:: Stored items ::
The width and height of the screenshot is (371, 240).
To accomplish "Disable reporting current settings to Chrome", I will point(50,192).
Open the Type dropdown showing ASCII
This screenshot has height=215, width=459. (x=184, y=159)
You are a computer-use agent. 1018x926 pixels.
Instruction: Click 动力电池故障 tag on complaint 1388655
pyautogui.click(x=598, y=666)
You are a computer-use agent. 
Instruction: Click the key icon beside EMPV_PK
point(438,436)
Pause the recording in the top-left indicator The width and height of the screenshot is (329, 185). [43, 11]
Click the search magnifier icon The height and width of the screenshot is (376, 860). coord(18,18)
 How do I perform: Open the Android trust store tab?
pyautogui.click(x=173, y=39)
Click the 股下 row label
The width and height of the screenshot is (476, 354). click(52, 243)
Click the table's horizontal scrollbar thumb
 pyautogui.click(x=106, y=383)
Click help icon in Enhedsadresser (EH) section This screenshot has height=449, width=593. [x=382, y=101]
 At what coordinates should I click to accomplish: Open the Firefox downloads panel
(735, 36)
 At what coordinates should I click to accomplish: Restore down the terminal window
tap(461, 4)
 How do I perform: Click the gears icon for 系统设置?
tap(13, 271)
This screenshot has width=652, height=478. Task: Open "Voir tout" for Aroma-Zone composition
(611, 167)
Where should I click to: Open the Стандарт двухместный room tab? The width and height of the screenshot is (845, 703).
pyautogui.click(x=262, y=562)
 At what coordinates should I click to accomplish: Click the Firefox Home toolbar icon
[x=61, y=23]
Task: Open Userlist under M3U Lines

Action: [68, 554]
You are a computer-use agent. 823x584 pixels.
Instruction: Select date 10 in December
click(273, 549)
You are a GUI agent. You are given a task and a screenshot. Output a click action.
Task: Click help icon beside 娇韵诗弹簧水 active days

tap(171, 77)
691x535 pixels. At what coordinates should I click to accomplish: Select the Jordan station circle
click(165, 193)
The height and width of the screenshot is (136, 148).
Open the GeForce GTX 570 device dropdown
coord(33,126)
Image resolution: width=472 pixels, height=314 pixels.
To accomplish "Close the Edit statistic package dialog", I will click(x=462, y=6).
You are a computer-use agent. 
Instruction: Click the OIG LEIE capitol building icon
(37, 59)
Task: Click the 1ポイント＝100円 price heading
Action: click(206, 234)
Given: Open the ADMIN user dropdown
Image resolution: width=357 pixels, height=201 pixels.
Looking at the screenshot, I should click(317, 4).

:: Exercise goal ::
Exactly as they appear, print the lines from the one holding "Given: Open the ADMIN user dropdown" through the final line of the entries, and no others.

:: Output for this task ::
Given: Open the ADMIN user dropdown
Image resolution: width=357 pixels, height=201 pixels.
Looking at the screenshot, I should click(317, 4).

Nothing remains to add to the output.